Arsenic compounds are carcinogenic to humans and are typically removed from contaminated water using various sorbents. The ionic composition plays a significant role in arsenate removal efficiency during the process of water remediation. Here, we quantify the effects of natural ions (chlorides, nitrates, carbonates, sulfates, and phosphates) and humic acid on the removal of arsenates by ferrate(VI) at pH = 6.6. In the experiments, the initial concentration of arsenates was 10 mg L⁻¹ (as As) and the concentrations of ions varied in the range from 5 to 100 mg L⁻¹ of element in ion and humic acid. The achieved results show that only phosphates ions had principle influence on the efficiency of arsenate removal by ferrate(VI). The effect of phosphates was elucidated by applying transmission electron microscopy, energy-dispersive X-ray spectroscopy, and low temperature in-field ⁵⁷Fe Mössbauer spectroscopy to solid samples, prepared under different weight ratios of ferrate(VI), arsenates, and phosphates. These results show three crucial effects of phosphates on the arsenate removal mechanisms. At low P:As weight ratio (up to 1:1), the incorporation of arsenate ions into the crystalline structure of γ-Fe₂O₃/γ-FeOOH nanoparticles was found to be suppressed by the presence of phosphates. Thus, arsenates were mainly adsorbed onto the surface of γ-Fe₂O₃/γ-FeOOH nanoparticles. Further increase in the P:As weight ratio (more than 1:1) resulted in the competition between arsenates and phosphates sorption. With the increased concentration of phosphates ions, the number of arsenates on the surface of γ-Fe₂O₃/γ-FeOOH nanoparticles was reduced. Finally, the complexation of iron(III) ions with phosphates ions occurred, leading to a decrease in the arsenate removal efficiency, which resulted from a lower content of precipitated γ-Fe₂O₃/γ-FeOOH nanoparticles. All these aspects need to be considered prior to application of ferrate(VI) for arsenate removal in real natural waters.

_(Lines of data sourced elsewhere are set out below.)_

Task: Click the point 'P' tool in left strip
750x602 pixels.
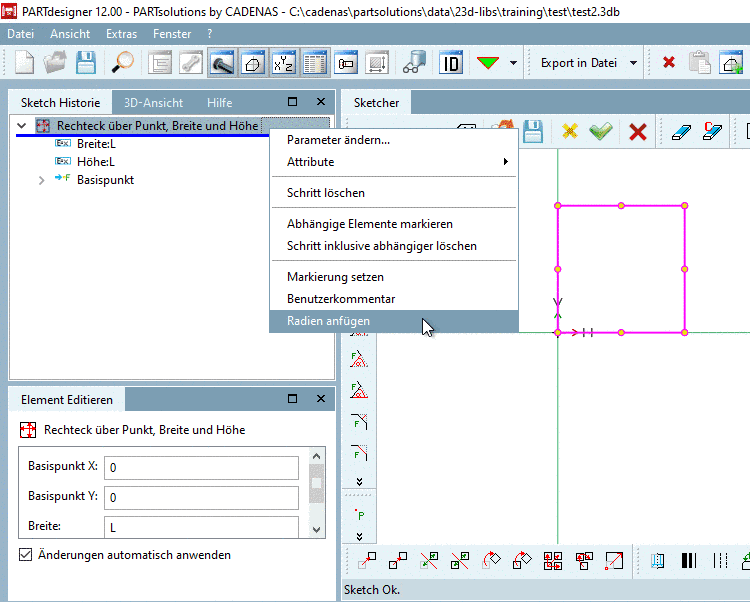Action: (x=359, y=514)
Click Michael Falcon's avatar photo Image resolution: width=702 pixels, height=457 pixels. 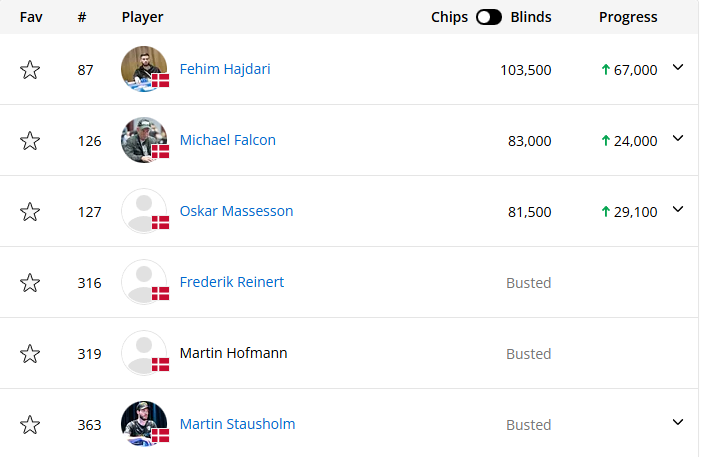click(144, 140)
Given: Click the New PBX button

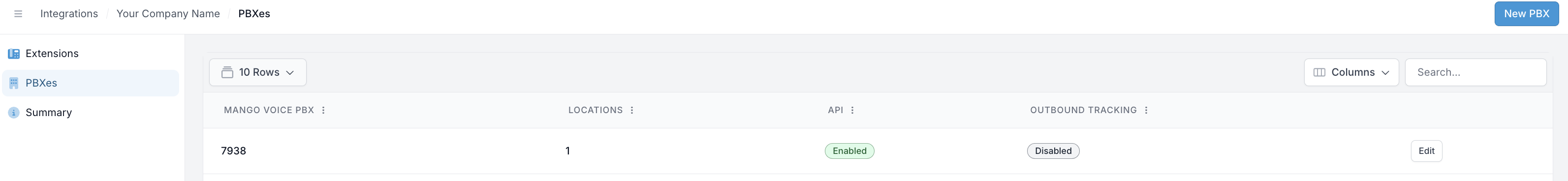Looking at the screenshot, I should 1526,13.
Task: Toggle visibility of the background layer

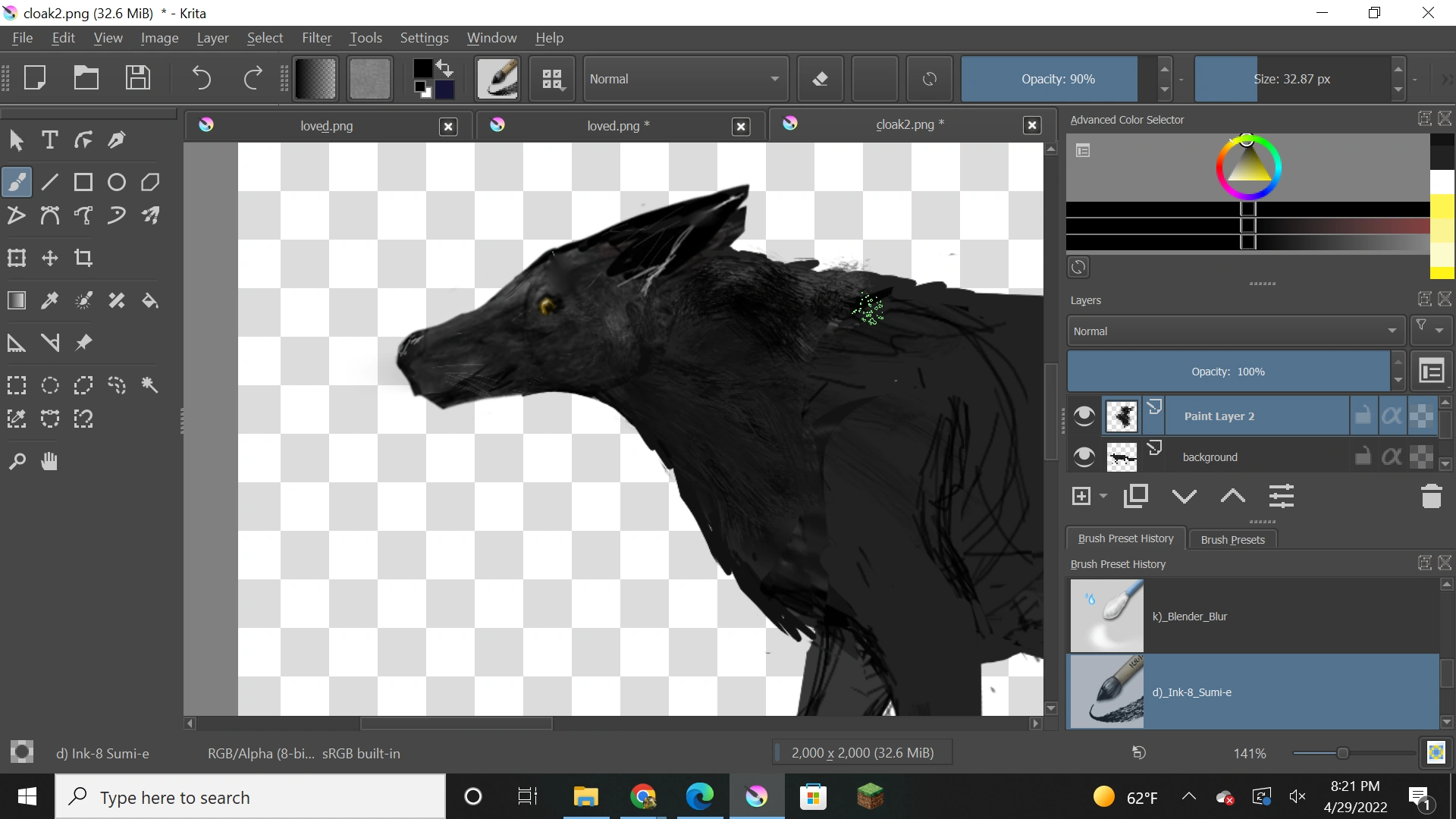Action: (1084, 457)
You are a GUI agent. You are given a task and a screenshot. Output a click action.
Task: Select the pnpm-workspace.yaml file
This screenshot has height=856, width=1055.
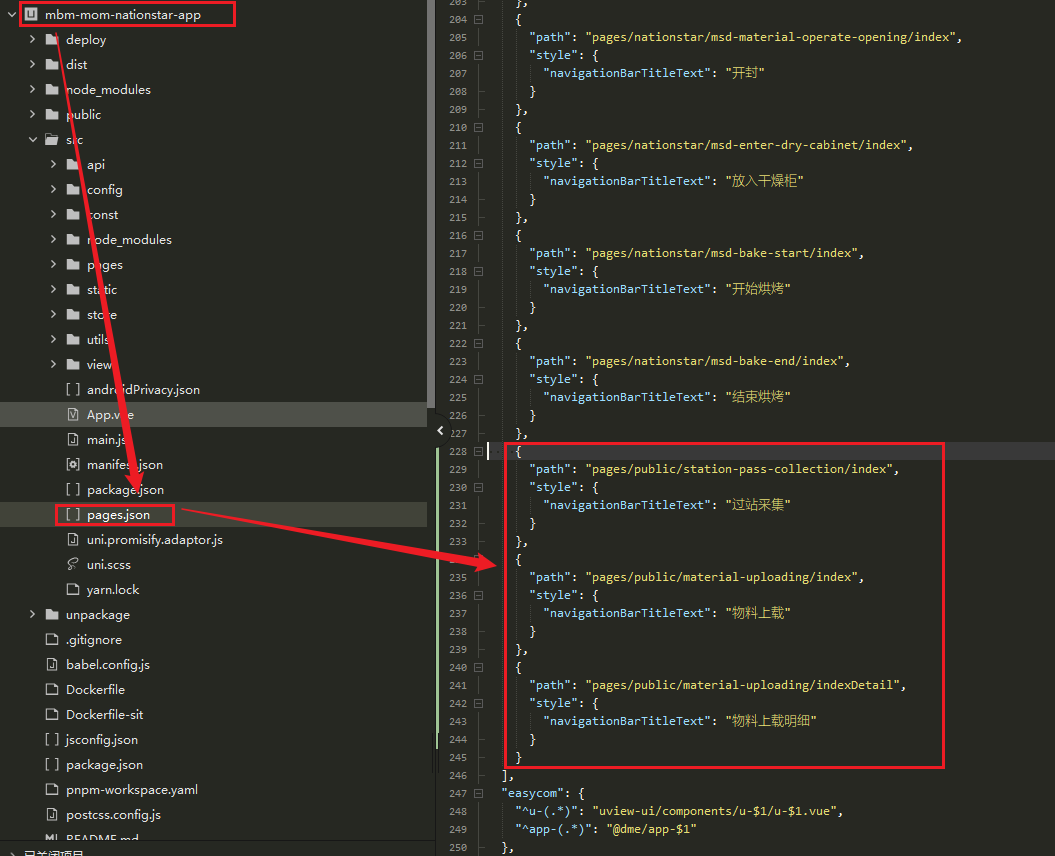point(132,790)
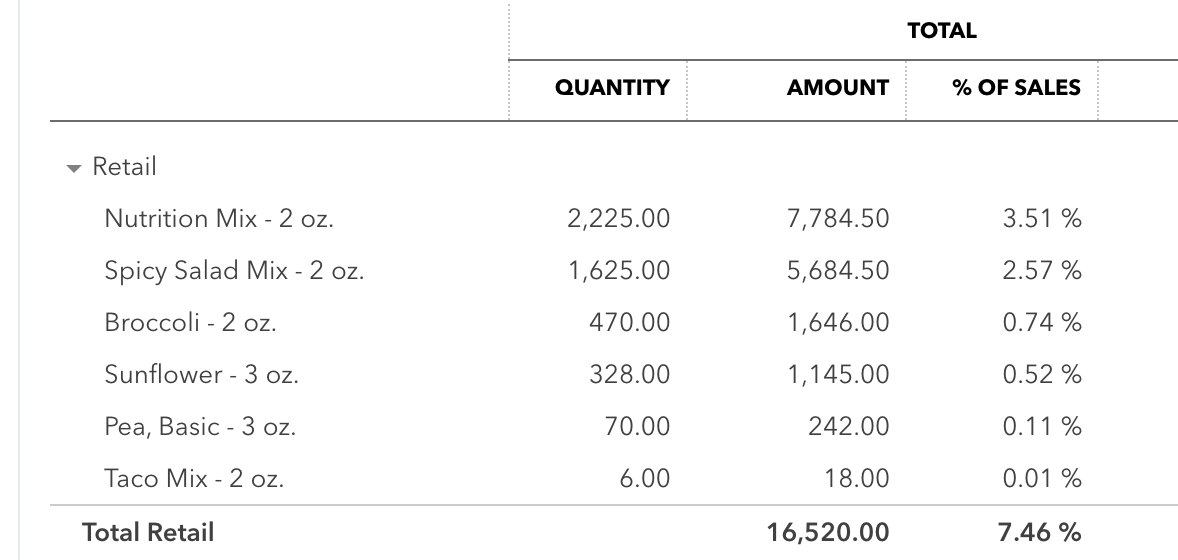1178x560 pixels.
Task: Collapse the Retail group triangle
Action: [x=73, y=169]
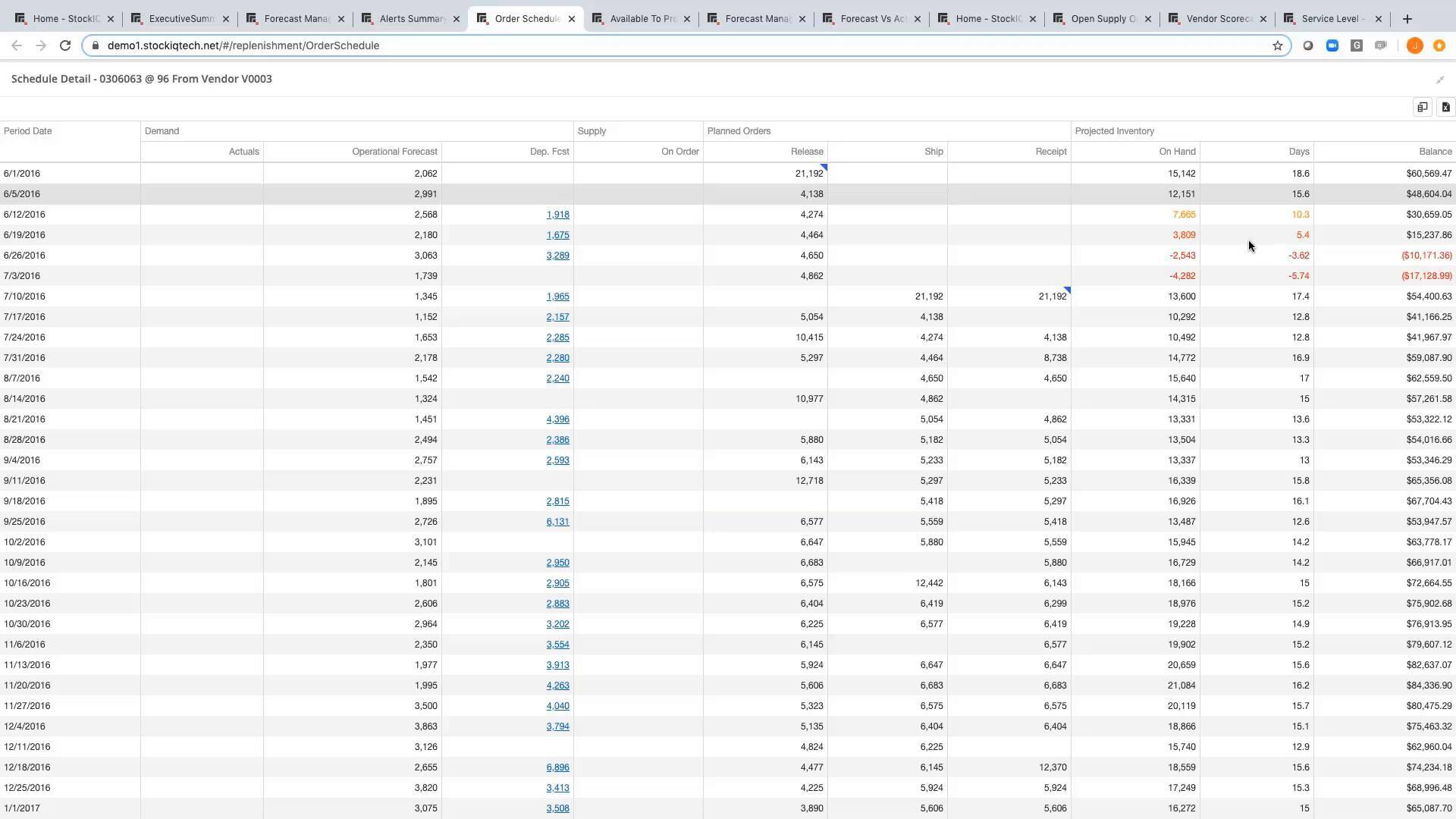Click the Export to Excel icon
Screen dimensions: 1456x819
pyautogui.click(x=1445, y=107)
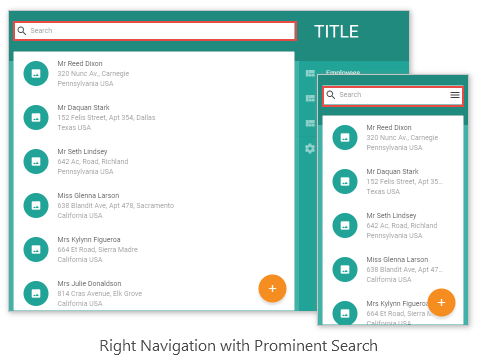This screenshot has width=483, height=363.
Task: Click Mr Reed Dixon's avatar in desktop list
Action: [36, 74]
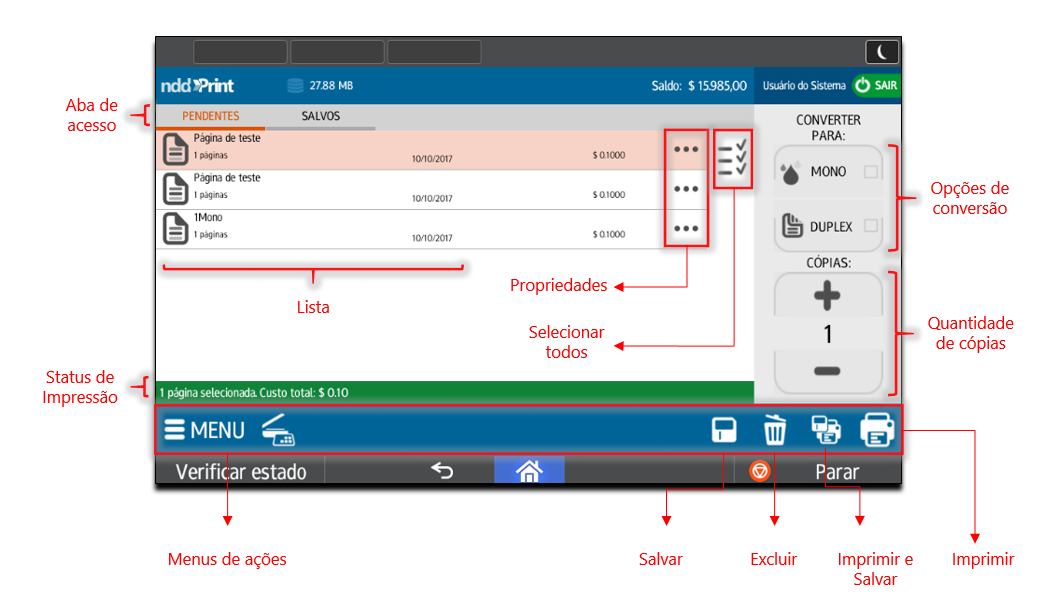This screenshot has height=604, width=1054.
Task: Enable the DUPLEX conversion checkbox
Action: click(871, 226)
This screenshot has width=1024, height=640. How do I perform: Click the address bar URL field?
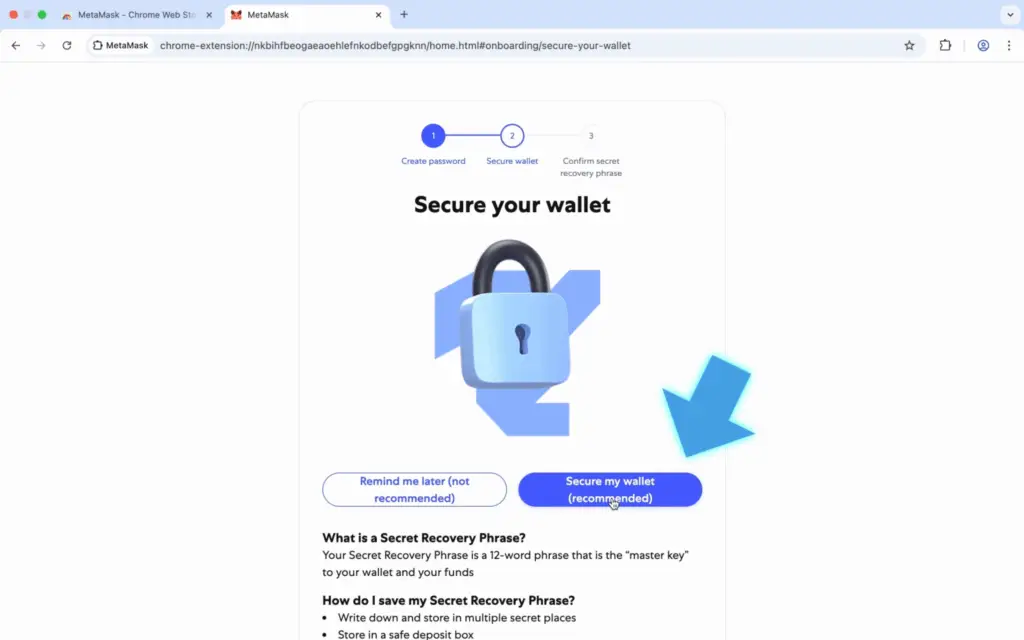click(522, 46)
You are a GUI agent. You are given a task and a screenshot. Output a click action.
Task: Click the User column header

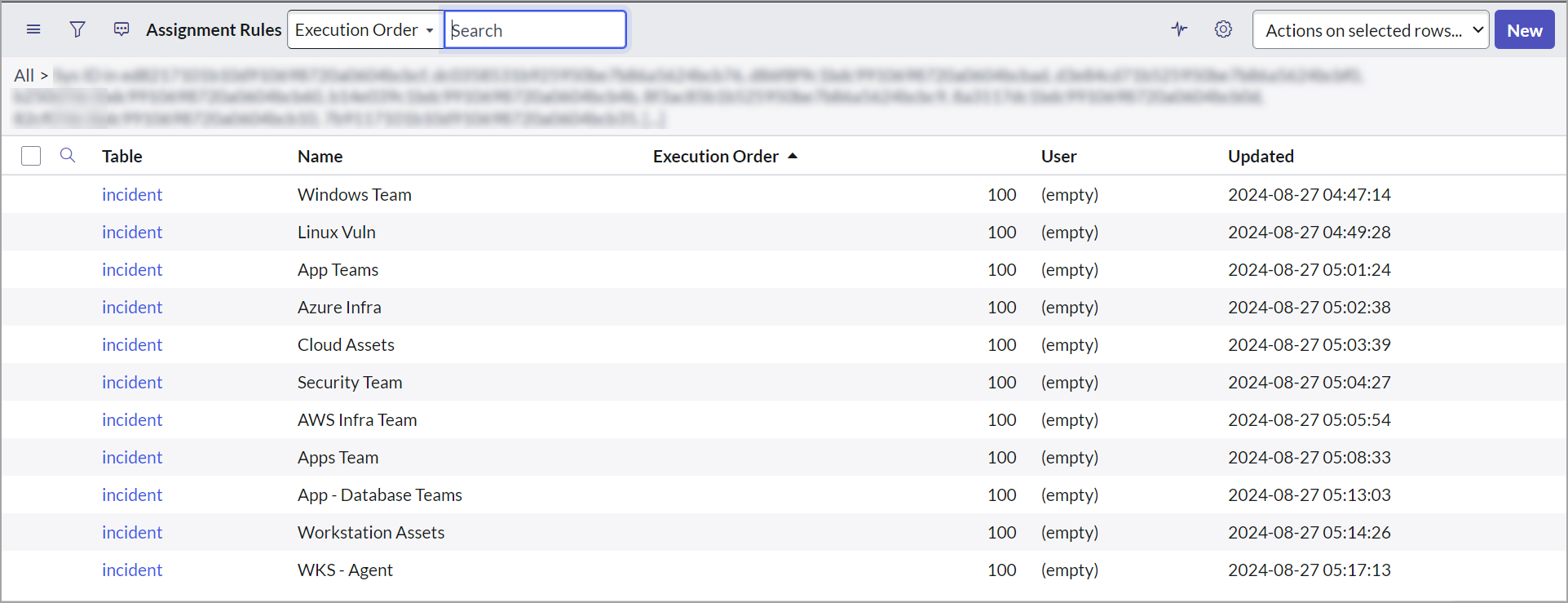click(1058, 156)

砷化合物对人类具有致癌性，通常使用各种吸附剂将其从污染水中去除。离子组合物在水修复过程中的砷去除效率中起着重要作用。在这里，我们量化了天然离子（氯化物，硝酸盐，碳酸盐，硫酸盐和磷酸盐）和腐殖酸对pH = 6.6时高铁酸盐（VI）去除砷酸盐的影响。在实验中，砷酸盐的初始浓度为10 mg L ^-1（以As计），离子浓度在5至100 mg L ^-1的范围内变化。离子和腐殖酸中的元素。所得结果表明，只有磷酸根离子对高铁酸盐（VI）去除砷酸盐的效率有主要影响。通过应用透射电子显微镜，能量色散X射线光谱法和低温现场⁵⁷ FeMössbauer光谱法对固体样品进行了阐明，这些样品是在高铁酸盐（VI），砷酸盐和磷酸盐的不同重量比下制备的。这些结果显示了磷酸盐对砷去除机理的三个关键影响。在低磷：由于重量比（高达1：1），砷酸根离子掺入的晶体结构了γ-Fe ₂ ö ₃发现/γ-FeOOH纳米颗粒被磷酸盐的存在抑制。因此，砷主要吸附到γ-Fe的表面₂ ö ₃ /γ-的FeOOH纳米颗粒。P：As重量比的进一步增加（大于1：1）导致砷酸盐和磷酸盐吸附之间的竞争。与磷酸盐离子的浓度增加，砷酸盐的γ-Fe的表面上的数字₂ ö ₃ /γ-的FeOOH纳米颗粒减少。最后，铁的络合（III）离子与磷酸盐离子的发生，导致在去除砷效率的下降，这导致从沉淀的含量较低了γ-Fe ₂ ö ₃/γ-FeOOH纳米粒子。在使用高铁酸盐（VI）除去天然天然水中的砷之前，需要考虑所有这些方面。